■ TUJUAN TUGAS:
Ambil secara persis seluruh bagian teks tentang rapat perencanaan serangan umum, mulai dari "Tanpa membuang waktu, Soeharto" terus ke bawah sampai "katanya sambil mangut-mangut.".

■ TEKS BACAAN:
Suatu sore, tanggal 12 Februari, saat itu saya sedang memimpin penyerangan terhadap Pos Besar tentara Belanda di Jembatan Bantar, seorang anak buah datang menghadap menyerahkan sepucuk surat yang dihantar oleh kurir. Ternyata surat dari Letkol Soedarto, Komandan SWK 106. Saya diminta untuk datang ke Kulon Progo, di Desa Semaken, ada pertemuan besoknya dengan Komandan WK-III Letkol Soeharto. Malamnya, komando pertempuran saya percayakan ke Letnan Harjosoedirjo. Besoknya, hari Minggu pagi-pagi sekali saya berangkat ke Kulon Progo ditemani Bob Mandagie. Sengaja saya bawa Mandagie karena memang ia kenal daerah Kulon Progo dan bisa berbahasa Jawa. Ini penting buat perjalanan di wilayah pedalaman. Di Kulon Progo, kami dijemput oleh utusan Soeharto dan mengantar kami ketempat pertemuan. Ternyata yang akan rapat cuma kami bertiga, Soharto, Soedarto, dan saya.
Tanpa membuang waktu, Soeharto langsung memulai pertemuan dan masuk kepokok rapat. Strategi kedepan, sambil mengevaluasi langkah-langkah yang sudah dan sedang dilaksanakan. Kedepan, sesuai dengan strategi umum perang gerilya, tentu saja juga mengenai serangan umum lagi. Itu memang sudah digariskan, sudah menjadi teori umum dalam konsep perang gerilya. Langsung saja kemudian saya ajukan usul,
“Pak Harto, kita kan sudah beberapa kali melakukan serangan umum, tapi semuanya dimalam hari. Bagaimana kalau kemudian kita lakukan pada siang hari, supaya mendapat perhatian luas, diberitakan dikoran-koran, sebab berita di Koran selama ini hanya menguntungkan pihak Belanda.”
Soeharto setuju, “Itu baik. Serang pada waktu siang,” katanya sambil mangut-mangut.
“Baiklah, nanti dipikirkan cara-caranya. Harinya akan saya tentukan” sambung Pak Harto lagi.
Kami bertiga kemudian masuk ke pembahasan teknis untuk pelaksanaan serangan umum. Masing-masing memberi masukan ini itu. Soeharto mengatakan ke Letkol Soedarto,
“Nanti waktu serangan ke dalam kota, Pak Darto mengikat Belanda yang di Bantar. Supaya mereka ndak pergi membantu temenya yang kita serang dalam kota”

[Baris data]
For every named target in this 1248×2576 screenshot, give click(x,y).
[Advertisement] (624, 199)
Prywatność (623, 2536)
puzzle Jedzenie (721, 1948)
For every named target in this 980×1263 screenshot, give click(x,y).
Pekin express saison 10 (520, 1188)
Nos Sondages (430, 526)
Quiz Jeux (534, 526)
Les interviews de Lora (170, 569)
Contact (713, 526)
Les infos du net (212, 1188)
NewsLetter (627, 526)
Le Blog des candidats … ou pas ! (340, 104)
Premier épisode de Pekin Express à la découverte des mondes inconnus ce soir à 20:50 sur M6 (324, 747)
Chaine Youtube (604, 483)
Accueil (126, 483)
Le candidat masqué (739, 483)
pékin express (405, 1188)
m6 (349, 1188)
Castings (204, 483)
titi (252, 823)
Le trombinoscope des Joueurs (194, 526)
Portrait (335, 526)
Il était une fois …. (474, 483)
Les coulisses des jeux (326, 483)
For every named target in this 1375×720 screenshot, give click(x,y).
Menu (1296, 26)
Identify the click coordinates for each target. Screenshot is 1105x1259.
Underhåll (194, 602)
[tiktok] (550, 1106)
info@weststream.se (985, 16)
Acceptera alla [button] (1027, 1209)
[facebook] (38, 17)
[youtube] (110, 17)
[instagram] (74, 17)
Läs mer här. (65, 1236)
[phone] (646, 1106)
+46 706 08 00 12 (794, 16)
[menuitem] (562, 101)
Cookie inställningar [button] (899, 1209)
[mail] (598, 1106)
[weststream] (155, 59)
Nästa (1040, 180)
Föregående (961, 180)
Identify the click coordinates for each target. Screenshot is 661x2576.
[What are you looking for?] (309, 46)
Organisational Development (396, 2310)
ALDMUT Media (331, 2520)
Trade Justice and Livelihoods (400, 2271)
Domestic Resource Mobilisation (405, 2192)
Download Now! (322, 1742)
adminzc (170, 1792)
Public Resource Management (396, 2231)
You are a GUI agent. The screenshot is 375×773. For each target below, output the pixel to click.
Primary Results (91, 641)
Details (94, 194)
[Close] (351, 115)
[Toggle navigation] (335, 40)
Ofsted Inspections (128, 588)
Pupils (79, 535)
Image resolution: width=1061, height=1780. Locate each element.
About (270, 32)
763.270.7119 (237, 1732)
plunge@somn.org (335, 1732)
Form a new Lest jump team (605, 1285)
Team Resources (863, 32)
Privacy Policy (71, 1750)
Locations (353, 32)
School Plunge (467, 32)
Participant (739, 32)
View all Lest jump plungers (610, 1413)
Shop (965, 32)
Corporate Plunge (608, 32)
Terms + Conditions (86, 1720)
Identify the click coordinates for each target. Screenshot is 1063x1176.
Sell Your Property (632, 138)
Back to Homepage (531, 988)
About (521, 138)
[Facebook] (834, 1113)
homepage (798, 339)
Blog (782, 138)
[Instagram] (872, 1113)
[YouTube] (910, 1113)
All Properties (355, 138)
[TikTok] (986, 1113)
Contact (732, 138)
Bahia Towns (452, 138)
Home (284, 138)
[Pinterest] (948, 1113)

■ JAWABAN LATIHAN:
Tanpa membuang waktu, Soeharto langsung memulai pertemuan dan masuk kepokok rapat. Strategi kedepan, sambil mengevaluasi langkah-langkah yang sudah dan sedang dilaksanakan. Kedepan, sesuai dengan strategi umum perang gerilya, tentu saja juga mengenai serangan umum lagi. Itu memang sudah digariskan, sudah menjadi teori umum dalam konsep perang gerilya. Langsung saja kemudian saya ajukan usul,
“Pak Harto, kita kan sudah beberapa kali melakukan serangan umum, tapi semuanya dimalam hari. Bagaimana kalau kemudian kita lakukan pada siang hari, supaya mendapat perhatian luas, diberitakan dikoran-koran, sebab berita di Koran selama ini hanya menguntungkan pihak Belanda.”
Soeharto setuju, “Itu baik. Serang pada waktu siang,” katanya sambil mangut-mangut.